Общество, которое собралось в колонии, было очень многочисленным. Среди него и уже известные люди, среди них Лелевел, которого молодёжь считала будущим руководителем революции, – многих из тех, что позже выросли в вождей духа и певцов народа можно было увидеть.
Кто бы будущего поэта «Духа в степи» и «Наисвятейшей семьи» угадал в молодом, полном жизни, начинающем её только, мечтающем ещё и всей грудью дышащем Украинце, который был одной любовью и песней, одним вздохом к идеалам; в черноволосом Стефане, взгляд которого был таким проникновенным, автора «Вечеров пилигрима», а в бледном, сварливом, остроумном, смелом Михале – автора «Литературы и критики». Были они там все и много других, полных надежды. В хорошем настроении и серьёзно начался пир, сначала рассчитывая слова и оглядываясь немного на полуофициальные фигуры и на такие немного долгоязычные, как редактор «Почтового дилижанса», который также сюда втиснулся, – но с жарким и после рюмок все начали забываться! Говорили обо всём, ни одно двузначное словцо проскользнуло, ни один злобный анекдот обежал вокруг.
Особенная вещь! Под натиском того деспотизма, что почти не давал вздохнуть, под небом, на вид таком хмуром, какой-то надеждой, какой-то верой, какой-то почти уверенностью в лучшее завтра всё дышало. Никто бы, может, не умел объяснить, на чём основывал надежды, – плыли по воздуху Дыхание какой-то весны залетало.
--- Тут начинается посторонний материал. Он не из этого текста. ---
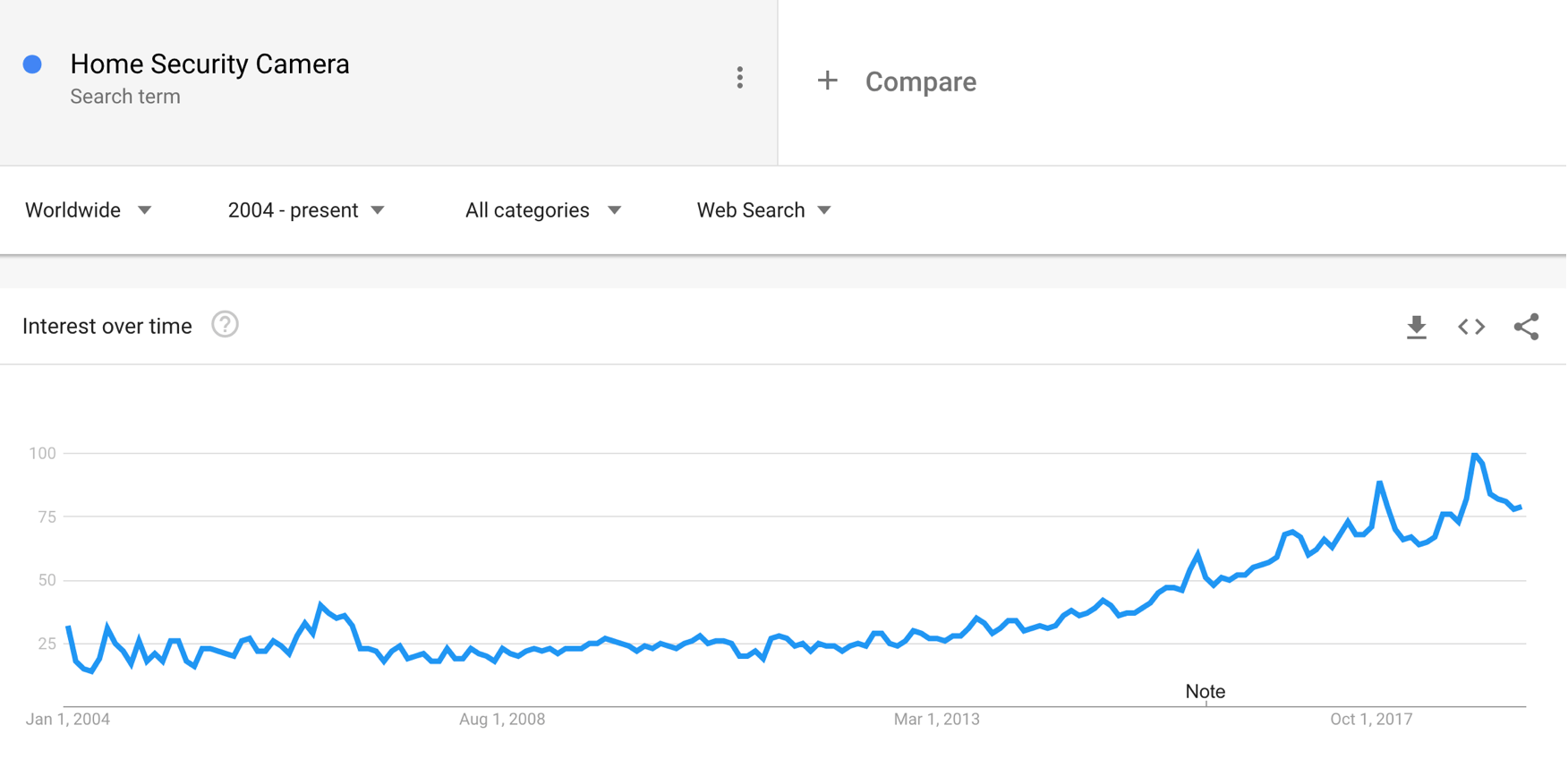The height and width of the screenshot is (768, 1568).
Task: Edit the Home Security Camera search term
Action: (x=209, y=64)
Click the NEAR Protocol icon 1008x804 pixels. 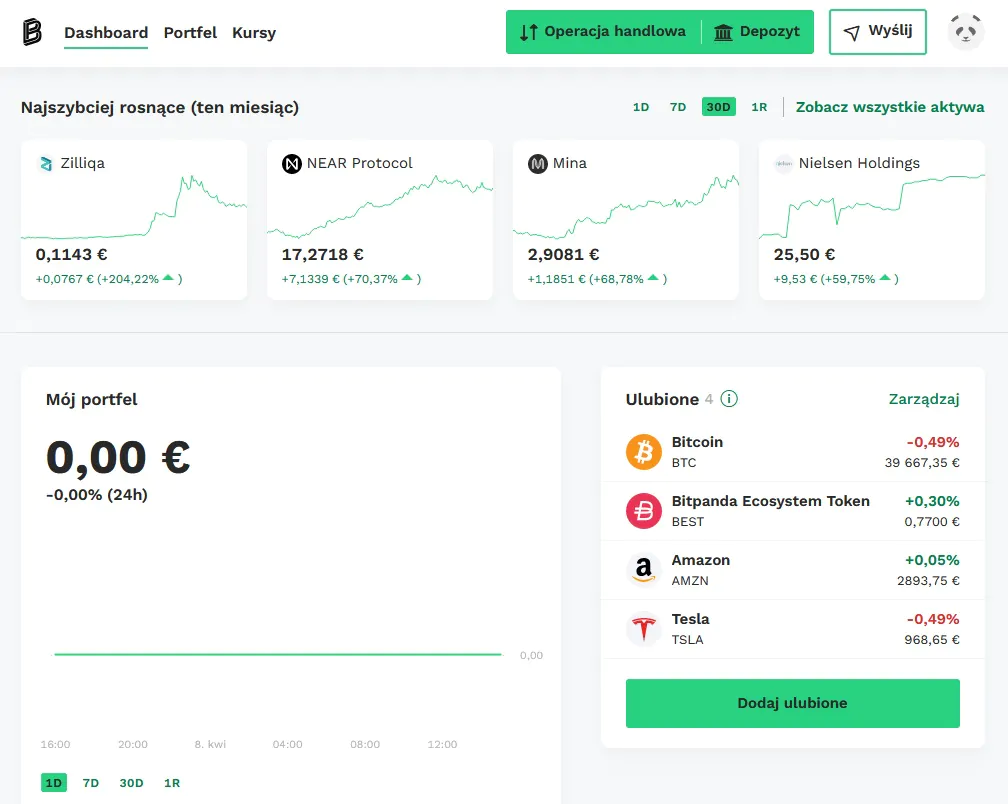pos(292,164)
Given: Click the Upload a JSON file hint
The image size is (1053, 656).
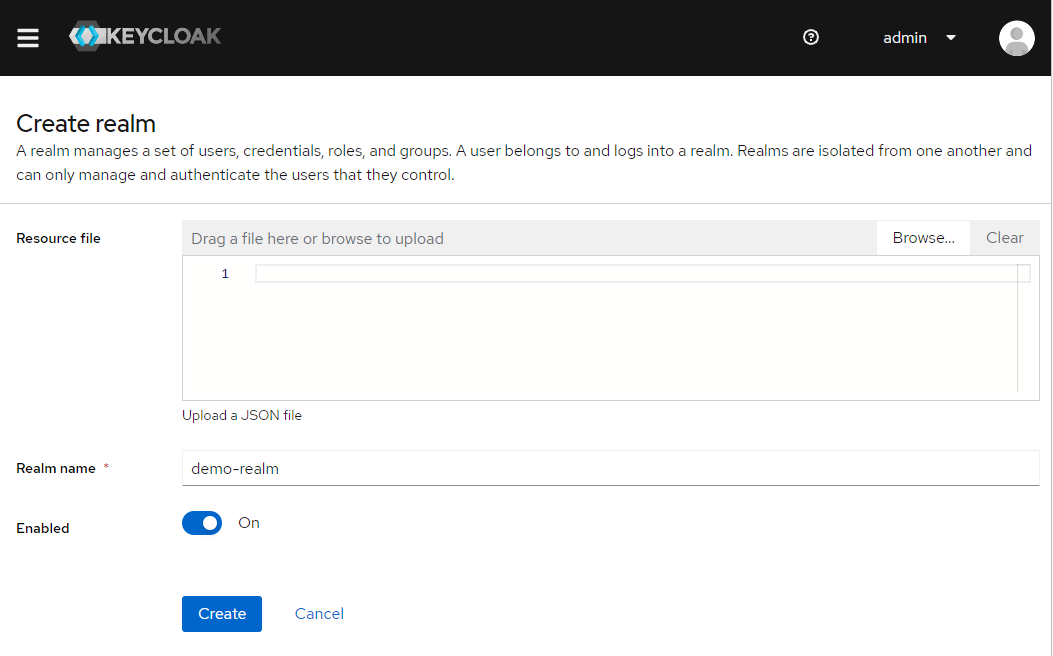Looking at the screenshot, I should (242, 415).
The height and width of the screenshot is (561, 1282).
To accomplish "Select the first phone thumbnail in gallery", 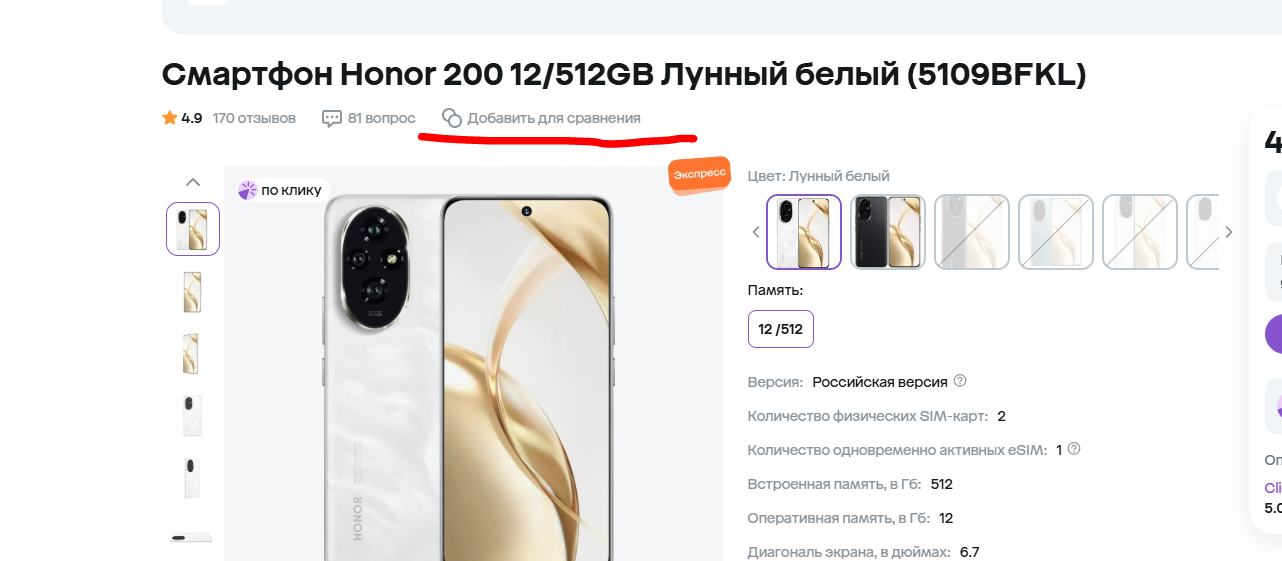I will [x=193, y=229].
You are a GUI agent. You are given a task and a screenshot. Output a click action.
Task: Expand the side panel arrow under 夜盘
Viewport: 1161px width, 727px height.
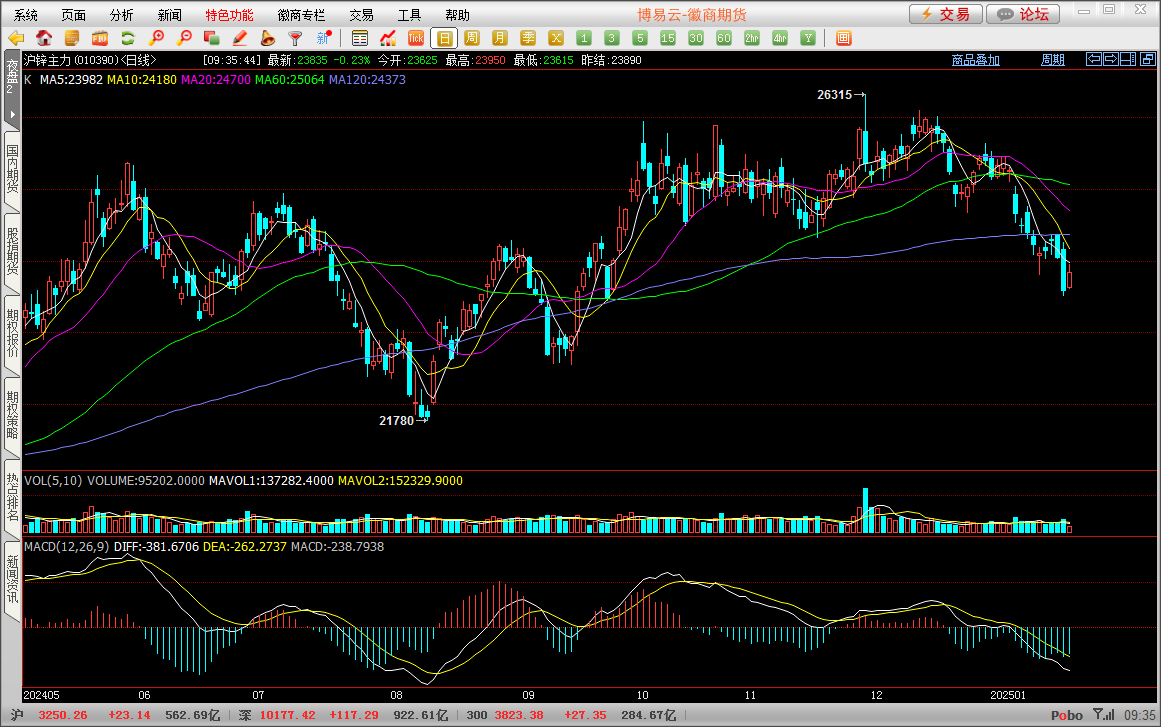(x=12, y=114)
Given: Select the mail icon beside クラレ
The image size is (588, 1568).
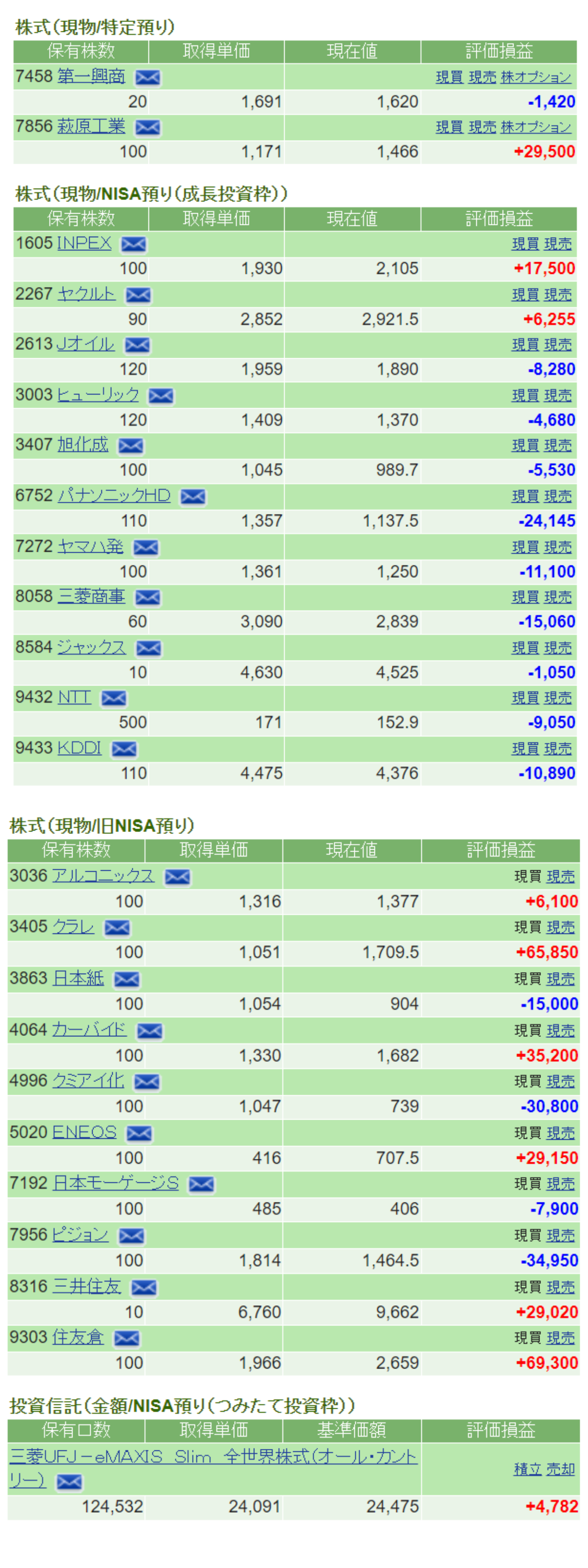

Быть может, свежая ещё весть о революции во Франции так разогрела Польшу. Мы знаем из истории тот дивный феномен нашей симпатии к стране, которая столько раз разочаровывала нашу любовь и платила ей холодной насмешкой или презрением, и однако от той привязанности ничто вылечить нас не могло. Даже жестокость Наполеона и попытка в Сан Доминго, даже 1812 год, мы верили в любовь потому, что её сами имели. Было это ослепление…
В 1830 году было оно в сто раз более усиленным, чем когда-либо, революция с трёхцветным знаменем вывешивала также сами принципы, которые были записаны на нашем. С добродушием детей мы верили в братство, в пропаганду идеи и влияние революционной Франции, через холодную и неприготовленную Германию могущую достать аж до нас.